═══ RECORD SET

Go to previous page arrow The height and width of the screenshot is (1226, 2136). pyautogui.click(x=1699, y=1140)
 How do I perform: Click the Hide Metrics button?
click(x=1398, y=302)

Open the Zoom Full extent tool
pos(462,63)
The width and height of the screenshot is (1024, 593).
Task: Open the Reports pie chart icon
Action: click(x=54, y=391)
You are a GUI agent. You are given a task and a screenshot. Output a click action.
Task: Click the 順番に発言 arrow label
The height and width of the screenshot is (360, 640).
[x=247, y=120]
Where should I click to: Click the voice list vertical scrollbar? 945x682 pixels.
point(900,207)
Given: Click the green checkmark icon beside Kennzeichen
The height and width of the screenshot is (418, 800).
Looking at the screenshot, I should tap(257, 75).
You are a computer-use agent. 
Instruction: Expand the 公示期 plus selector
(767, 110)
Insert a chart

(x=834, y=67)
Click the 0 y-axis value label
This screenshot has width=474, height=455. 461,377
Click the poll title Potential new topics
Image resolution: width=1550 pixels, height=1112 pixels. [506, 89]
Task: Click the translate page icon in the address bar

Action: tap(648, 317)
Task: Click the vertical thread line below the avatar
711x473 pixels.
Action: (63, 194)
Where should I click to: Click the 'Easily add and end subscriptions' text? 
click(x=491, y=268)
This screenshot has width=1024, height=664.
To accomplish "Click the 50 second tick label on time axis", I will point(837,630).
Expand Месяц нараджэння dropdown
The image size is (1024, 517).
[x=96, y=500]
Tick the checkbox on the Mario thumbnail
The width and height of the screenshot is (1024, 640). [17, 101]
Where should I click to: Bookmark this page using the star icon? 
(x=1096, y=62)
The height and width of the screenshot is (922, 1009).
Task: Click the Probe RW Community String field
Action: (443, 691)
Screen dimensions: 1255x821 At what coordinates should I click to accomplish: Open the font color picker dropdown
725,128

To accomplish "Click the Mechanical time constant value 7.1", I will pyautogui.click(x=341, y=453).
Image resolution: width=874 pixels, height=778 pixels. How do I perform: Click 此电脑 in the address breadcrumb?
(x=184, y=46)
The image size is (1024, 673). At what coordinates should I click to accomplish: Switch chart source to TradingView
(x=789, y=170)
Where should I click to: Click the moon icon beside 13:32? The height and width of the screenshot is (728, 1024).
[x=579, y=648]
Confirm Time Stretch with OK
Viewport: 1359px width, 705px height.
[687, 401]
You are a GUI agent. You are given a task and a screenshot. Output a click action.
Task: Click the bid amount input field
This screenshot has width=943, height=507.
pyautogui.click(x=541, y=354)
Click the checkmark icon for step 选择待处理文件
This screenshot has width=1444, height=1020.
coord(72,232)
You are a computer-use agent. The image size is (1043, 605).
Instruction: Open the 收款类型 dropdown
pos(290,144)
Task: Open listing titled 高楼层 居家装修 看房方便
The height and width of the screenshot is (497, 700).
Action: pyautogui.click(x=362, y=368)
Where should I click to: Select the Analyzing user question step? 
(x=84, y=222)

══════

* EXERCISE OBJECTIVE *
Lines that contain "checkmark" are to be copied from the records above.

* RESPONSE BOX *
Given: Click the green checkmark icon beside Kennzeichen
Click the checkmark icon for step 选择待处理文件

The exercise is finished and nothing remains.